Action item
Across these entries, work out how many lines carry the string "Toggle", and give only that number.

== Segment start ==

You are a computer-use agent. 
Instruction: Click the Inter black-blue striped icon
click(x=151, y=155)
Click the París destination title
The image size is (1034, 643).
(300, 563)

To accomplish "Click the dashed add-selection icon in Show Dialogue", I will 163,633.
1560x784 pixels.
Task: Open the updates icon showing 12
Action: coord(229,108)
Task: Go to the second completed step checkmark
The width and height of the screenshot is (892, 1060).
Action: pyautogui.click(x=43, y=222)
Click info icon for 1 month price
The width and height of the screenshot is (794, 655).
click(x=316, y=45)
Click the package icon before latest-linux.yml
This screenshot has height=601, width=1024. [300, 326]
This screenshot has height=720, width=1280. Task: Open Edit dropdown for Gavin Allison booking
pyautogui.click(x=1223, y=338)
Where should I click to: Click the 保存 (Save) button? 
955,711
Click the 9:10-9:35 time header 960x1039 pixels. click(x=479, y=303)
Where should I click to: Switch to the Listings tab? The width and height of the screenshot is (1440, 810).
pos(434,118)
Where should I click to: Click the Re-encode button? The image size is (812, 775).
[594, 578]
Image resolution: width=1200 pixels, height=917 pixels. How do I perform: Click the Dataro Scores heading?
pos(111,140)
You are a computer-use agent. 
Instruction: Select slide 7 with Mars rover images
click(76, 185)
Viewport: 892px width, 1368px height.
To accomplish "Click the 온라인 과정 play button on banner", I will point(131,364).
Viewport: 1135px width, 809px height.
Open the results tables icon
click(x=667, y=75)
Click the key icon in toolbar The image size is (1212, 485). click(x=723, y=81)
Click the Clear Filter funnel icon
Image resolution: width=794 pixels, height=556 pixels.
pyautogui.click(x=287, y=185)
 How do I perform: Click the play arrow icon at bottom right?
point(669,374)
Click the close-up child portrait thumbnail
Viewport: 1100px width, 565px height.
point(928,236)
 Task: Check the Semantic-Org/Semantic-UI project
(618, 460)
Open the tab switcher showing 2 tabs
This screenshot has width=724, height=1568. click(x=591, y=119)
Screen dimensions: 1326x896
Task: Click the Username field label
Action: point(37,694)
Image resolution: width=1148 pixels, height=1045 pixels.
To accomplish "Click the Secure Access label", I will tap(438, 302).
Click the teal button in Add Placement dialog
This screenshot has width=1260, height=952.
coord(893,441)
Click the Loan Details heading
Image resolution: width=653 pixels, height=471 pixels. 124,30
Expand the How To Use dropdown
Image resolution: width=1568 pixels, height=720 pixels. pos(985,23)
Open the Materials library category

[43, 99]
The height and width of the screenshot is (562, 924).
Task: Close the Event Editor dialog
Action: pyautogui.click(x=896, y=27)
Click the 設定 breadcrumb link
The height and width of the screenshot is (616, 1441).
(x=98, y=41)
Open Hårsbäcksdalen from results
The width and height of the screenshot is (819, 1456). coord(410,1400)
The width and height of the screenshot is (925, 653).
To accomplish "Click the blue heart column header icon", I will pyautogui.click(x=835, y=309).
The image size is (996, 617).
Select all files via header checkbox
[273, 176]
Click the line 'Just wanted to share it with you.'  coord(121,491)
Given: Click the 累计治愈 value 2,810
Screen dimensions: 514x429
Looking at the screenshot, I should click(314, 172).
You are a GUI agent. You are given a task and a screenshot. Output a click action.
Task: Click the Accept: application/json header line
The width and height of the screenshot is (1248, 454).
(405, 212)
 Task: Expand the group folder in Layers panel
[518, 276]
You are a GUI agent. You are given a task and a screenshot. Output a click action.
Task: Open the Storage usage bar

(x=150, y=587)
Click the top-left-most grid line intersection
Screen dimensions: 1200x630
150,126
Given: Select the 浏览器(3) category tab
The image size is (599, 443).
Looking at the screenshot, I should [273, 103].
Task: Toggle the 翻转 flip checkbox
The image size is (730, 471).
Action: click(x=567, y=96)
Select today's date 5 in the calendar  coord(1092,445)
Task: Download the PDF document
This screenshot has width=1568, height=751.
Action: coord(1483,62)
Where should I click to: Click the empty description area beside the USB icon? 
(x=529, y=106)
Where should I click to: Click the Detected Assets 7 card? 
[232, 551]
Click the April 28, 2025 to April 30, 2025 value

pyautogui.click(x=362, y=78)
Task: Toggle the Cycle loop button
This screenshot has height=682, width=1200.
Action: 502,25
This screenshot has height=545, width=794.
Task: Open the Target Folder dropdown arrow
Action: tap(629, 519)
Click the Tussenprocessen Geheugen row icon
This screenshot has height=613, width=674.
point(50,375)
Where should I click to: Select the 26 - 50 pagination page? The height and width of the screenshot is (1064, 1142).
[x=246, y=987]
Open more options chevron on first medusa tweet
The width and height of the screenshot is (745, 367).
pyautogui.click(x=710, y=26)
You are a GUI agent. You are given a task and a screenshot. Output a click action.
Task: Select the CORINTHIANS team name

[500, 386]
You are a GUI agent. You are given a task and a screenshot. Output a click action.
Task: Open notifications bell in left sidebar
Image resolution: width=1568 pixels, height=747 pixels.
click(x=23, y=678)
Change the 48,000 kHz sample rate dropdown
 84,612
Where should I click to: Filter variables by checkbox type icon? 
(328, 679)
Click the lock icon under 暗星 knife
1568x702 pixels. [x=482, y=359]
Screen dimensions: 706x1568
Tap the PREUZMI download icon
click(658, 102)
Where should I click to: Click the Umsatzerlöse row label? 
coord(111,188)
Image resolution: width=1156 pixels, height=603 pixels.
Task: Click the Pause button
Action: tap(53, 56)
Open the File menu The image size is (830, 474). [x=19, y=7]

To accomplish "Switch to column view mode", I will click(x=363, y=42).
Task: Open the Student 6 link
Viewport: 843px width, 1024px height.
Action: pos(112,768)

== Segment end ==

Your solution
2